HP Fortran Programmer's Reference (September 2007)

HP Fortran statements
ON (extension)
Chapter 10 409
To use the ON statement to trap for integer overflow, you must also include the $HP$
CHECK_OVERFLOW directive. This is described in the HP Fortran Programmer’s Guide.
Using the ON statement at optimization levels 2 and above is restricted. When compiling at
optimization level 2 or above, the optimizer makes assumptions about the program that do
not take into account the behavior of procedures called by the ON statement.
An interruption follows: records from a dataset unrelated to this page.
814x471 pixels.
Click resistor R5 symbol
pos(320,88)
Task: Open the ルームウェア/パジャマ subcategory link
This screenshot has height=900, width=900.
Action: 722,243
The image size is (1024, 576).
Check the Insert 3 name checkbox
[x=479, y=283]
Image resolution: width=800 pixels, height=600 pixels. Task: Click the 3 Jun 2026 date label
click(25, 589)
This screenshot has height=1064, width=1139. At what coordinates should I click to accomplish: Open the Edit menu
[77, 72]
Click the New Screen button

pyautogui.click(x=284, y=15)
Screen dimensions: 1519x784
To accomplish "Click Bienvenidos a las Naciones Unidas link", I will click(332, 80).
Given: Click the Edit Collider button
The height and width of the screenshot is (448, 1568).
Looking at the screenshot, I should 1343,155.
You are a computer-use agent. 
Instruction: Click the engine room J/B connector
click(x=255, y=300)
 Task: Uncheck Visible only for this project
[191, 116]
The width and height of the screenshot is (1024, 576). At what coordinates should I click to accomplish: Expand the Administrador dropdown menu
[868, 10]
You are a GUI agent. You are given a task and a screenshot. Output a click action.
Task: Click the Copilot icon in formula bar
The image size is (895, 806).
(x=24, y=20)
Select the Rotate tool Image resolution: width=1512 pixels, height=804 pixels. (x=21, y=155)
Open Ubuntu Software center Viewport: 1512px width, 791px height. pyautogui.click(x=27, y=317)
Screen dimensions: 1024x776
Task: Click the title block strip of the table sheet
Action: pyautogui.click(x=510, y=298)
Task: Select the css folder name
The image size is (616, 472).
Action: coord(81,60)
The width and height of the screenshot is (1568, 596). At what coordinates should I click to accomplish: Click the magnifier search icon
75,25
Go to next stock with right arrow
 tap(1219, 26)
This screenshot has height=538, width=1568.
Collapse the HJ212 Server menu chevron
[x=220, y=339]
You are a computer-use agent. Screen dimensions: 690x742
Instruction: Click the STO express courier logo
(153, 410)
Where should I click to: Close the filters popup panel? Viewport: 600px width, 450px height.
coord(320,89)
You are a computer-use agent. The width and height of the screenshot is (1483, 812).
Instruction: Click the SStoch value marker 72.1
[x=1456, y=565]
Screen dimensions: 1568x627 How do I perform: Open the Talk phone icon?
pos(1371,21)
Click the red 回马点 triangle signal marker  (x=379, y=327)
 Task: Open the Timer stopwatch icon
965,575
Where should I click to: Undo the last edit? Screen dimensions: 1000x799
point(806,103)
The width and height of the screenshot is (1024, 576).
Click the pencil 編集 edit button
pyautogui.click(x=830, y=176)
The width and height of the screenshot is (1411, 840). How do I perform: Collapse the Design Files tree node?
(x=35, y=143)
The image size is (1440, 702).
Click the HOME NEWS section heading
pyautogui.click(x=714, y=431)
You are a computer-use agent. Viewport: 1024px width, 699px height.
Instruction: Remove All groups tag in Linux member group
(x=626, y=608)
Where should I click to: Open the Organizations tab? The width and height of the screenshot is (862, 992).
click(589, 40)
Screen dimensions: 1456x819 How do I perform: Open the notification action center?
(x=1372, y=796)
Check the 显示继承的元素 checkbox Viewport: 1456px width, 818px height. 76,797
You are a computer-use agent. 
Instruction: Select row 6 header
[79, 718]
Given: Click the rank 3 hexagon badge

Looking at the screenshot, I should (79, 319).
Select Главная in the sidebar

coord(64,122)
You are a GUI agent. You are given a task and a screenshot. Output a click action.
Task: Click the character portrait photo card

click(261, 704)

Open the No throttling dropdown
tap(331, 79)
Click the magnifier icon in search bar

Such procedures
must therefore be “well-behaved”—in particular, they must meet the following criteria:
The ON procedure must not assume that any variable in the interrupted procedure or in
its caller has its current value. (The optimizer may have placed the variable in a register
to be stored there until after the call to the interrupted procedure is complete.)
The ON procedure must not change the value of any variable in the interrupted procedure
or in its caller if the effect of the ON procedure is to return program control to the point of
interrupt.
NOTE If you include the ON statement in a program that is compiled at optimization
level 2 or higher and the program takes an exception, the results may vary from
those you would get from the unoptimized program or from the same program
without the ON statement.
Examples
The following example uses the ON statement to call the procedure trap_div_by_zero if the
function do_div is passed 0 in argument y. If trap_div_by_zero is called, it prints an error
message and assigns 0 to the result.
REAL FUNCTION do_div(x, y)
REAL :: x, y
ON REAL DIV 0 CALL trap
do_div = x/y ! causes an interrupt if y = 0
RETURN
END FUNCTION do_div
SUBROUTINE trap(res)
REAL :: res
PRINT *, "Don’t do that."
res = 0
END SUBROUTINE trap
Related concepts
The HP Fortran Programmer’s Guide provides detailed information about using the ON
statement, including example programs that use the ON statement.